A juvenile shrimp has broken the acceleration record for repeatable body movements in water. Small crustaceans can snap their claws at accelerations approaching 600,000 meters per second, similar to how a bullet exits the barrel of a gun.
This record completely beats well-known underwater species such as adult snapping shrimp and mantis shrimp that use their super-fast claws to hit enemies and ram prey.
Big claw snapping shrimp (alpheus heterochelys) grows to several centimeters in length and has a spring-like mechanism on the larger of its two claws. Previous studies have found that adult shrimp reach claw-snap accelerations of around 30,000 m/s2.
Jacob Harrison and Sheila Patek of Duke University in North Carolina wanted to compare juveniles that were only a few millimeters long. They raised some in the lab and used a microscope-mounted camera to video the animals at one and two months of age breaking their claws.
Harrison says that when he tried to shoot at 50,000 frames per second (the frame rate he uses for adult shrimp), the claw motion was still blurry. It wasn’t until researchers increased camera speeds to 300,000 frames per second that they were able to measure how quickly the animals’ limbs moved.

Harrison and Patek
Young shrimp were found to accelerate their claws at 580,000 m/s2This is about 20 times faster than its parent. “These are very high accelerations,” says Harrison.
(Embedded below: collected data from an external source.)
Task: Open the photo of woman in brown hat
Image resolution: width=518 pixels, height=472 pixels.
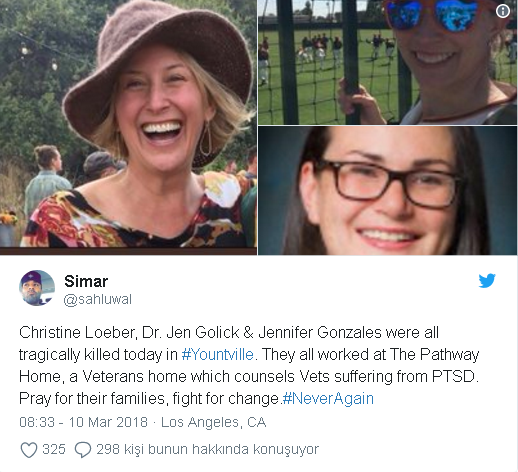Action: click(x=128, y=127)
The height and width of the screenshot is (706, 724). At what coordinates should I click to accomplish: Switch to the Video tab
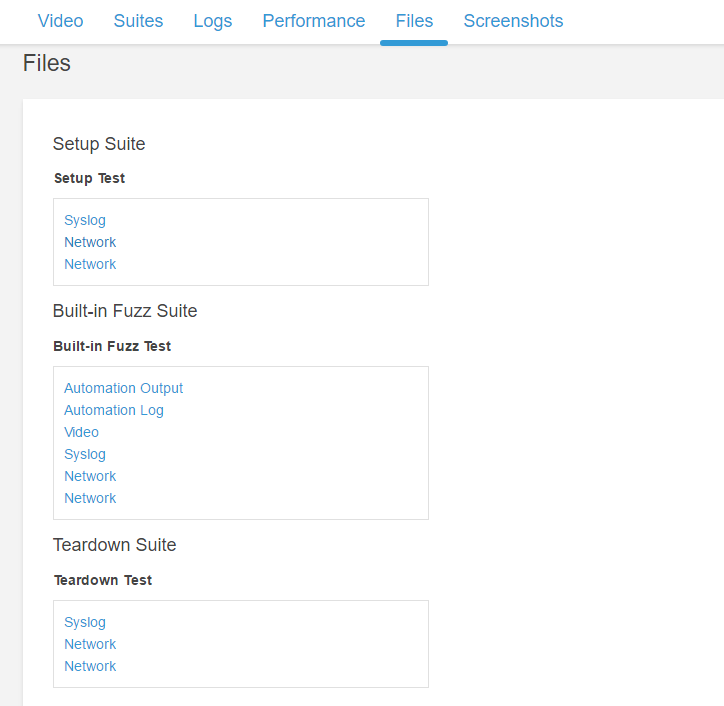[60, 21]
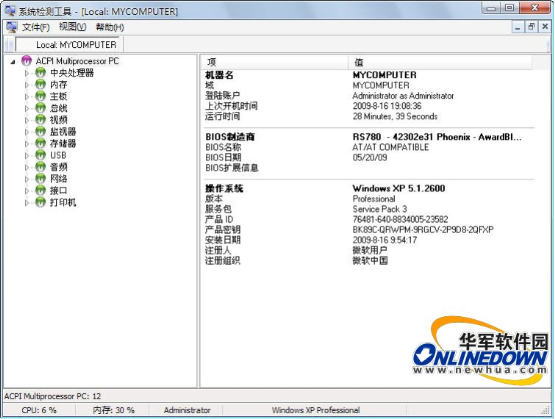
Task: Select the 监视器 tree item
Action: tap(63, 132)
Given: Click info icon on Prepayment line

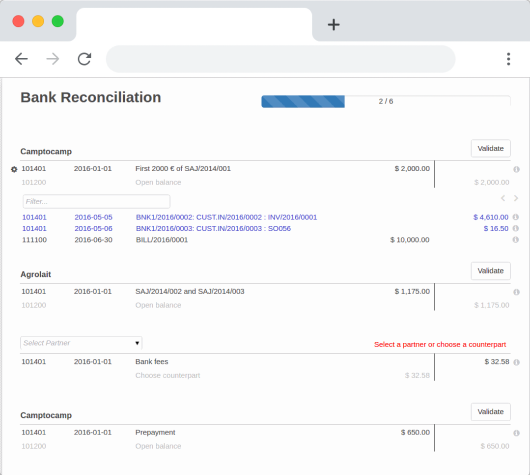Looking at the screenshot, I should (x=516, y=433).
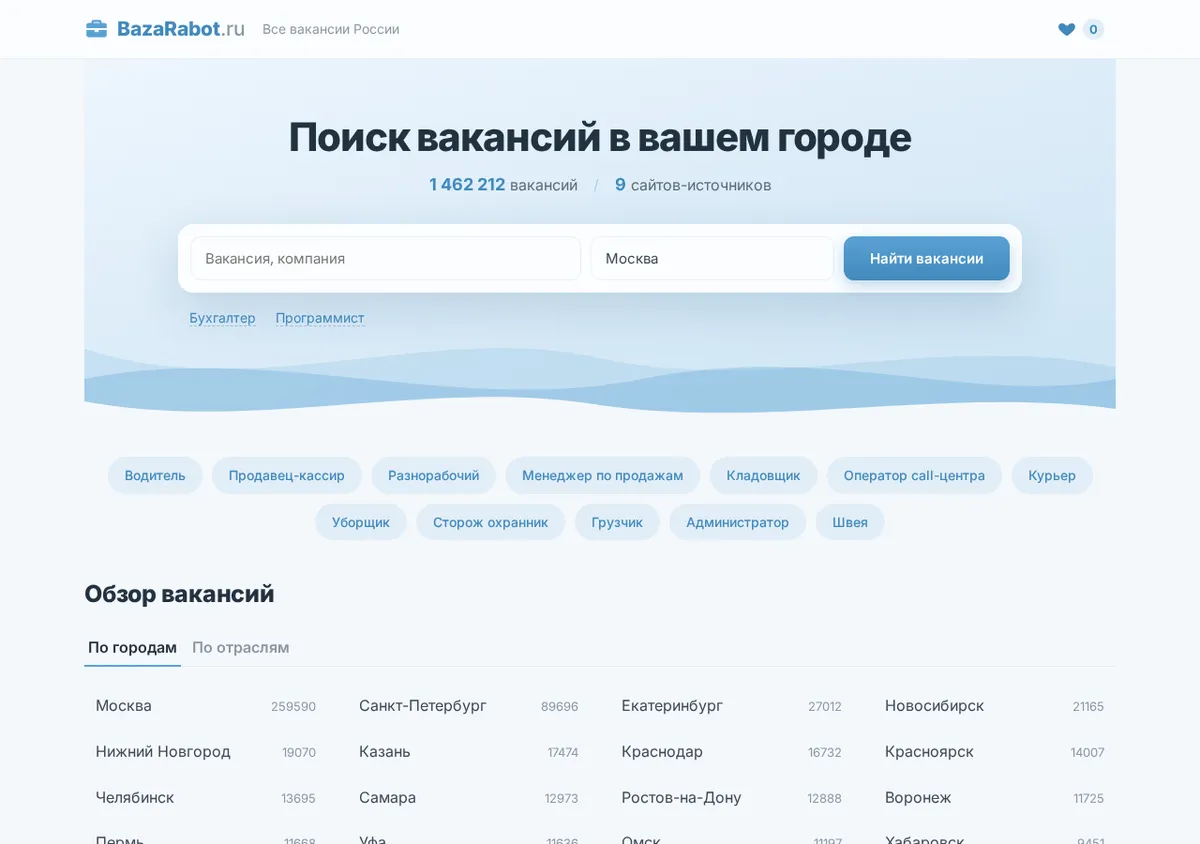Image resolution: width=1200 pixels, height=844 pixels.
Task: Open favorites via the heart icon
Action: coord(1067,29)
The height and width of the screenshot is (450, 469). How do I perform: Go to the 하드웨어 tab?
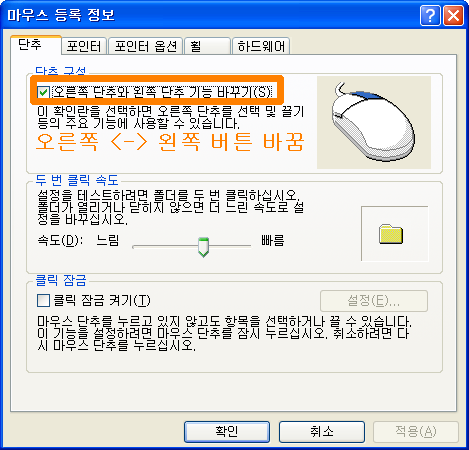point(261,46)
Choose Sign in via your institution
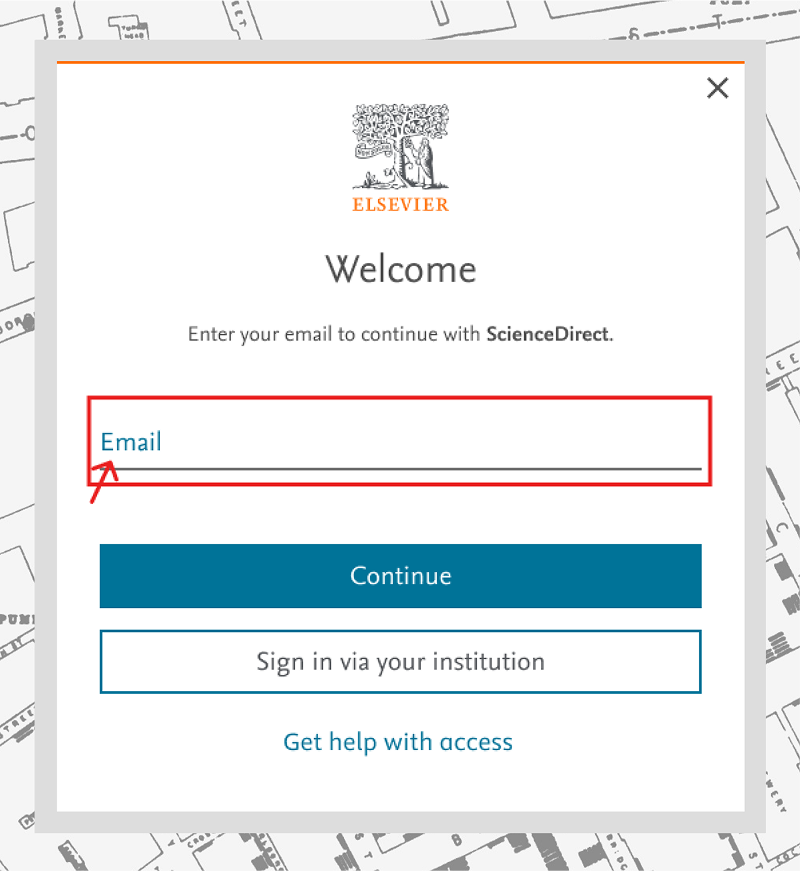This screenshot has width=800, height=871. pyautogui.click(x=400, y=662)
The entire snap takes just 300 microseconds. The blink lasts about 500 times longer. Few creatures can beat this speed. One exception is the Dracula ant, which can close its jaws in just 23 microseconds. But it’s easier to move quickly in the air than in water. That means the shrimp have to work harder to reach the same speed.
Technically, there is one animal that can pack higher accelerations in the underwater world, but breaks the spring mechanism in the process. A jellyfish shoots a small harpoon at an object, scraping the surface. These spines can reach accelerations about 100 times faster than shrimp claws. However, each one is her one-off, as the harpoon remains hooked to the victim after being shot.
The comparison makes the shrimp’s achievements even more impressive, Harrison said, and the crustacean’s ultra-fast limbs could help researchers design jumping robots and other devices that rely on spring mechanisms. adds that there is “These snapping shrimp have very high acceleration,” he says.